Your objective ▸
Arrange every line of the records below as a Markdown table with two columns, "No." for the row number and "Text" for the line, and skip any blank lines. Leave the pictures out.

★ ★ ★ ★

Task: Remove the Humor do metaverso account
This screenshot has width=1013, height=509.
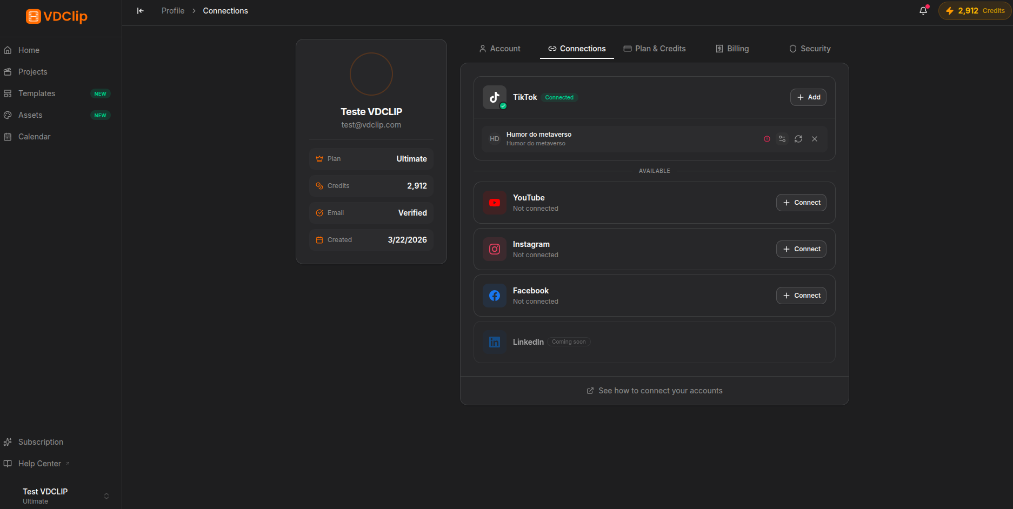Action: 815,139
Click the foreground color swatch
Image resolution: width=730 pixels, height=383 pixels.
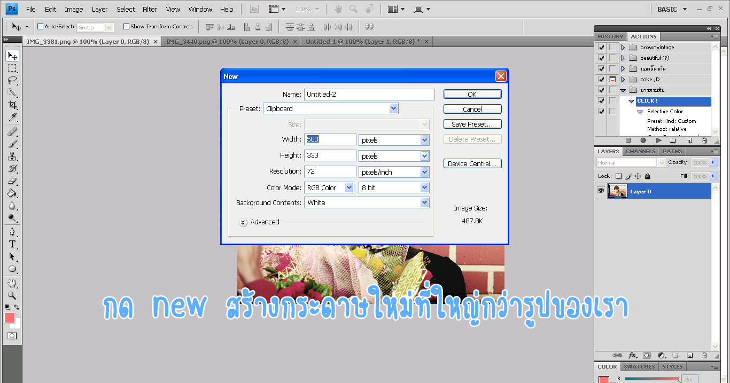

★ ★ ★ ★

Solution for this task ▸
| No. | Text |
|---|---|
| 1 | Task: Remove the Humor do metaverso account |
| 2 | This screenshot has width=1013, height=509. |
| 3 | Action: 815,139 |
| 4 | Click the foreground color swatch |
| 5 | Image resolution: width=730 pixels, height=383 pixels. |